# Solving Leetcode Interviews in Seconds with AI: Interval List Intersections


	# Introduction
	In this blog post, we will explore how to solve the LeetCode problem "986" using AI. LeetCode is a popular platform for preparing for coding interviews, and with the help of AI tools like [Chatmagic](https://www.chatmagic.app), we can generate solutions quickly and efficiently - helping you pass the interviews and get the job offer without having to study for months.

	# Problem Statement
	> You are given two lists of closed intervals, firstList and secondList, where firstList[i] = [starti, endi] and secondList[j] = [startj, endj]. Each list of intervals is pairwise disjoint and in sorted order. Return the intersection of these two interval lists. A closed interval [a, b] (with a <= b) denotes the set of real numbers x with a <= x <= b. The intersection of two closed intervals is a set of real numbers that are either empty or represented as a closed interval. For example, the intersection of [1, 3] and [2, 4] is [2, 3].   Example 1:   Input: firstList = [[0,2],[5,10],[13,23],[24,25]], secondList = [[1,5],[8,12],[15,24],[25,26]] Output: [[1,2],[5,5],[8,10],[15,23],[24,24],[25,25]]  Example 2:  Input: firstList = [[1,3],[5,9]], secondList = [] Output: []    Constraints:  0 <= firstList.length, secondList.length <= 1000 firstList.length + secondList.length >= 1 0 <= starti < endi <= 109 endi < starti+1 0 <= startj < endj <= 109  endj < startj+1  

	# Explanation
	Here's the breakdown of the solution:

*   **Iterate and Compare:** Use two pointers, one for each list, and iterate through them simultaneously.
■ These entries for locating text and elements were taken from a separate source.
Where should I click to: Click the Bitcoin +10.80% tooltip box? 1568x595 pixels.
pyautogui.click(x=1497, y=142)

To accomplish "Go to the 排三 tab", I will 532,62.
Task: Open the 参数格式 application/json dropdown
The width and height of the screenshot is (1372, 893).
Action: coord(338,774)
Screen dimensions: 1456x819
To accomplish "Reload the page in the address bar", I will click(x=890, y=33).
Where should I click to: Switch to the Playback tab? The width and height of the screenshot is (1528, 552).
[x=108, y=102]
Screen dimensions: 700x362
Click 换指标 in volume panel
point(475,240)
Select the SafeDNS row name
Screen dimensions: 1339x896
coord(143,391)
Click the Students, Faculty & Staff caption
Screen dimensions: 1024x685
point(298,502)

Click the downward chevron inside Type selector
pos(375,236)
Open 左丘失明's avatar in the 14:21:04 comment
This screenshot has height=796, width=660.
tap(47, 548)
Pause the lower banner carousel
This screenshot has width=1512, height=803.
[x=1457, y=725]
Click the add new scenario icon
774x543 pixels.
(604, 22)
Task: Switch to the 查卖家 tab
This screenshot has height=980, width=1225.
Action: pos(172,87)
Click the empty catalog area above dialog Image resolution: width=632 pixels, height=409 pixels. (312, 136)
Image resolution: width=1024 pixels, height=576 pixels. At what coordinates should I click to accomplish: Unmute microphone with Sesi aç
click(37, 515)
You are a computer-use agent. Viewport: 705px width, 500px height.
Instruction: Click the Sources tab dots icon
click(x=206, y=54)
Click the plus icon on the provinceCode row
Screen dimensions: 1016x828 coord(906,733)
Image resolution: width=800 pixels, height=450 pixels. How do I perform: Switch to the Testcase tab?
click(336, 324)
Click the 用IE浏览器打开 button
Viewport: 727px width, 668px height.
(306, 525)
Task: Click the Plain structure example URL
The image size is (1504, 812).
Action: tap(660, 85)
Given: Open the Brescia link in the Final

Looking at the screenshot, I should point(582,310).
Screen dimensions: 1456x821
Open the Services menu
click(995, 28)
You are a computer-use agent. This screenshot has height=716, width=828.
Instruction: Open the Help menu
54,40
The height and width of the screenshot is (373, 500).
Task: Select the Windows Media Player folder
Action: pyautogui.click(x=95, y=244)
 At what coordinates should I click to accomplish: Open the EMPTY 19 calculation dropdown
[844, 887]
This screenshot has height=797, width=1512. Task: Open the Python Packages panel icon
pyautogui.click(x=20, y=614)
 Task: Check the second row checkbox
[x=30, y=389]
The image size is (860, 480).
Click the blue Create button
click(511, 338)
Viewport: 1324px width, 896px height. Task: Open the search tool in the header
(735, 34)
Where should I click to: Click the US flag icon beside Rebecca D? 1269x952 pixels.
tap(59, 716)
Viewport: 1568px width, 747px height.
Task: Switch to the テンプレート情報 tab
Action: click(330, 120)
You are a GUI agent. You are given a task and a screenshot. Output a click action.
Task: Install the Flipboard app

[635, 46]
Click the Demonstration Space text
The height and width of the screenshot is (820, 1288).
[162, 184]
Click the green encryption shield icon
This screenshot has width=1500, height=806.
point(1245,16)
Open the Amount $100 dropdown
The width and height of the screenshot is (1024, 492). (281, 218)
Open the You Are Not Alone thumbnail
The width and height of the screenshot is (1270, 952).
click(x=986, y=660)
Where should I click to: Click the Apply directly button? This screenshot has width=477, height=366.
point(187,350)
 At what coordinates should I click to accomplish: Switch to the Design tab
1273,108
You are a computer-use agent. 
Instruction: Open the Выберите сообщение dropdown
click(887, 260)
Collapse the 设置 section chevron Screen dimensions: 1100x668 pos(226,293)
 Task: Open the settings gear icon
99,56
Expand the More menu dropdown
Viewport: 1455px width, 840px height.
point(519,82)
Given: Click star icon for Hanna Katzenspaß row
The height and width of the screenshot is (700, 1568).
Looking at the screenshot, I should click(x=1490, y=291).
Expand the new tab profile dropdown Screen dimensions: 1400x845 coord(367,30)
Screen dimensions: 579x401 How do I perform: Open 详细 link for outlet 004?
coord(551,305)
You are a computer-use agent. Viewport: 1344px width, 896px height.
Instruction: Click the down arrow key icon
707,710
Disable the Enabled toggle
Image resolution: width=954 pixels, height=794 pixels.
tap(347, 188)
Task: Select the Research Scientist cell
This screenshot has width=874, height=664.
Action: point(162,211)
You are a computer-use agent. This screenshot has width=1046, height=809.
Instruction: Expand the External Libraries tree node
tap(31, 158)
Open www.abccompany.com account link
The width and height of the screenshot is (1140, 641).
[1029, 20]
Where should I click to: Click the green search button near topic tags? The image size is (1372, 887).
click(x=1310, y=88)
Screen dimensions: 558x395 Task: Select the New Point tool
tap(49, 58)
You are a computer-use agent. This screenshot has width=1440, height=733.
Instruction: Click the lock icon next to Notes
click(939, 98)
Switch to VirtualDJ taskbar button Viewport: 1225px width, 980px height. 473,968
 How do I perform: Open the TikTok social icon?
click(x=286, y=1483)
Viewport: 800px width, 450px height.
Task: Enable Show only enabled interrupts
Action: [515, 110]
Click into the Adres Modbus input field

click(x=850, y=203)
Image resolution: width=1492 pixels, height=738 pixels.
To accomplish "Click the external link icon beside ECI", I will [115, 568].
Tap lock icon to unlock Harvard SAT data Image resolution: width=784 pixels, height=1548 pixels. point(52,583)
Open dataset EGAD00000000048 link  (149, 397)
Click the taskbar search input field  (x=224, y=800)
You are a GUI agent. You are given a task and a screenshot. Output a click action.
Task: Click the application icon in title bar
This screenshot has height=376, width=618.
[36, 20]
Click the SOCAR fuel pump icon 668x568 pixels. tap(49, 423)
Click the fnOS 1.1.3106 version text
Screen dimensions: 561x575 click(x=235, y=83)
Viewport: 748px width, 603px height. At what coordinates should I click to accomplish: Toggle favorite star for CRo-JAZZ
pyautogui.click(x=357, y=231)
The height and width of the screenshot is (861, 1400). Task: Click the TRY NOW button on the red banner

At each step, compare the current intervals from both lists.
*   **Calculate Intersection:** If the intervals overlap, calculate their intersection by taking the maximum of the start points and the minimum of the end points.
*   **Advance Pointer:** Advance the pointer of the interval that ends earlier, as it cannot intersect with any further intervals in the other list until that list advances past its end point.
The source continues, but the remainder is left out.